If Putin is bent on war, however, there is nothing we can do. The Russians might forgo a full invasion (which over time would be immensely costly), but Putin could still try to use a sudden military escalation to create chaos and casualties, using a kind of Russian shock-and-awe to force a collapse of the Ukrainian government. Or he could move more forces into areas that the Russians already occupy as a means of strengthening the Kremlin’s hand in later negotiations.
The danger here is that the Kremlin, once military forces are on the move, could set into motion a chain of events that no one can predict or control. The only measure America and the West can take is to be prepared for Putin to throw the dice. This means ensuring that a crisis team is already in place in Washington, making arrangements to keep the leaders of both U.S. political parties—despite the GOP’s pro-Russia tilt—in the loop. It also means confirming that communications with our allies are open and ready, and instructing U.S. and NATO militaries to remain alert for accidents or mistakes that could have catastrophic consequences.

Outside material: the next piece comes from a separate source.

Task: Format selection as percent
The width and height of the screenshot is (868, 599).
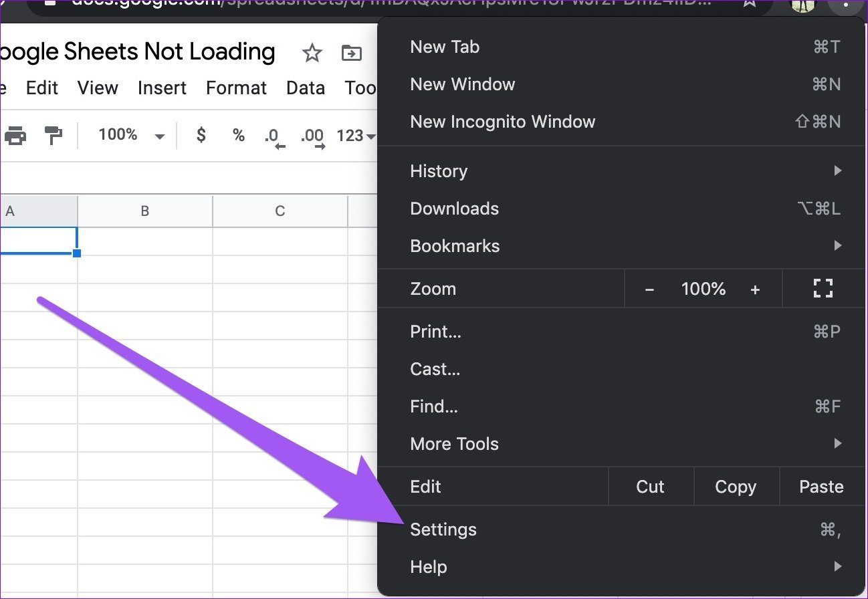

Only Vladmir Putin knows why he has escalated tensions, and only Putin can make the choice to bring Europe back from the brink of a major war. The Americans and their allies need to recognize their limited ability to affect the Kremlin’s immediate calculations. Instead, Biden and NATO should prepare to get through this crisis controlling those things that are in their power, including planning ahead to use the considerable Western capacity to make Russia pay for a military adventure for years to come, if necessary.